▶ _Work to be completed_
Find each line in the records below that contains the word "computer", and copy it out.

*** Begin section ***

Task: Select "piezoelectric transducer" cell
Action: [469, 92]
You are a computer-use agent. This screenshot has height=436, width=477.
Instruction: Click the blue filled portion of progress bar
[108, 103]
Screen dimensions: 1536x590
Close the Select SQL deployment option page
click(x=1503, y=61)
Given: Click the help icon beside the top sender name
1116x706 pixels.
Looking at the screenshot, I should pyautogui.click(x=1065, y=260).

*** End section ***
*** Begin section ***

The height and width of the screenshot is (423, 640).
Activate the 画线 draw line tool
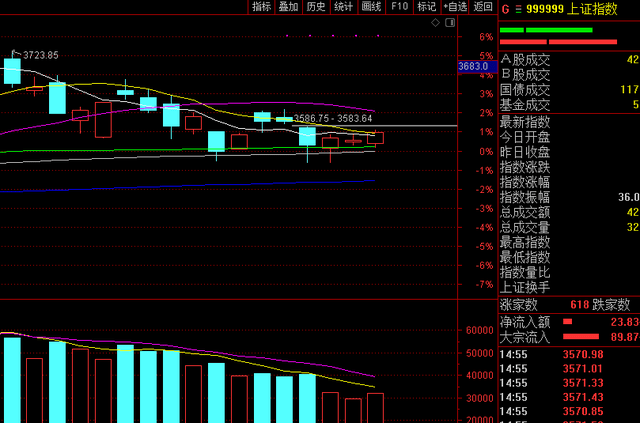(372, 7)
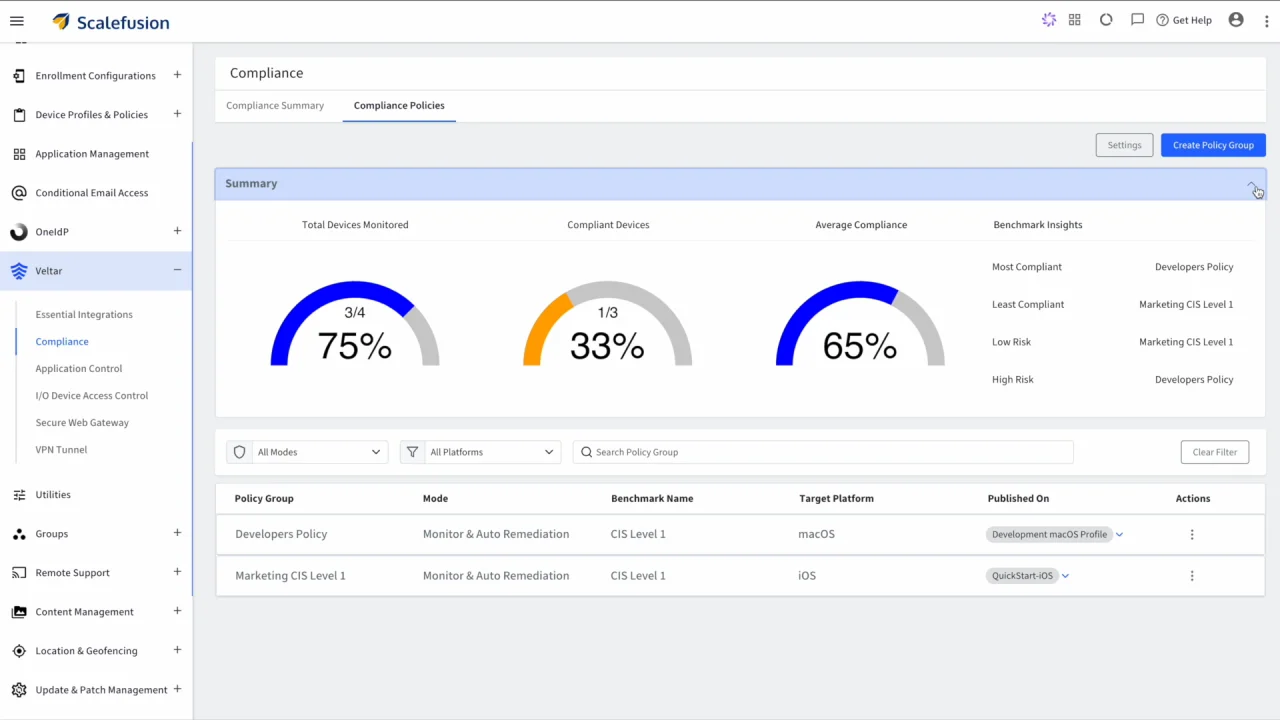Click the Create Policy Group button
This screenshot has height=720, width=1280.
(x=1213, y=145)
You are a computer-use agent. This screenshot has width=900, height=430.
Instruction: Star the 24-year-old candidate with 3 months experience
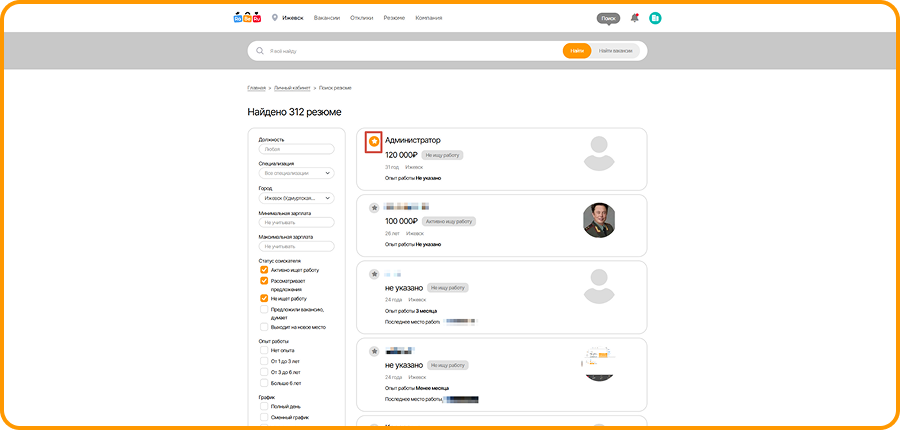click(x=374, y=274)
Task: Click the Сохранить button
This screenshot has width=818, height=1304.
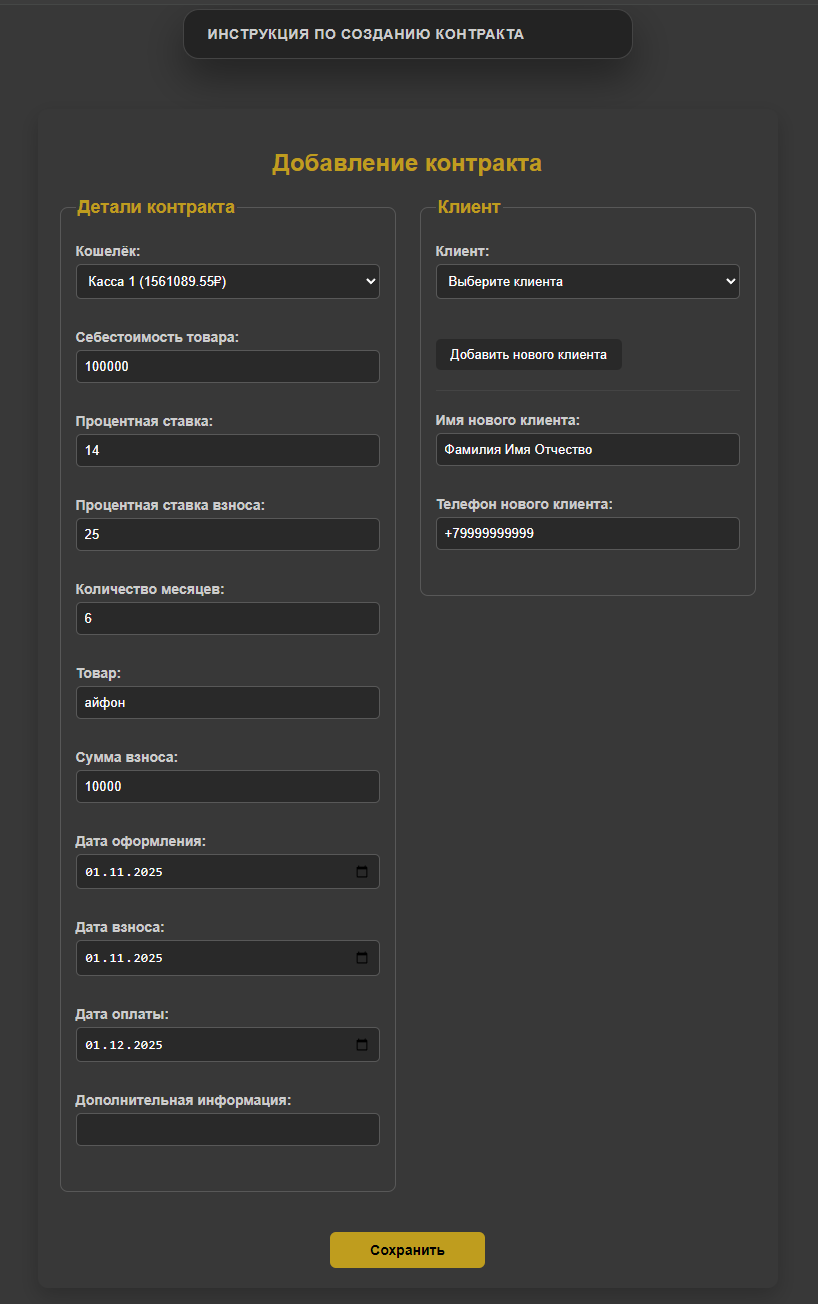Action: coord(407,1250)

*** End section ***

▶ _Task answer_
You are a computer-use agent. This screenshot has height=436, width=477.
You are a computer-use agent. This screenshot has width=900, height=430.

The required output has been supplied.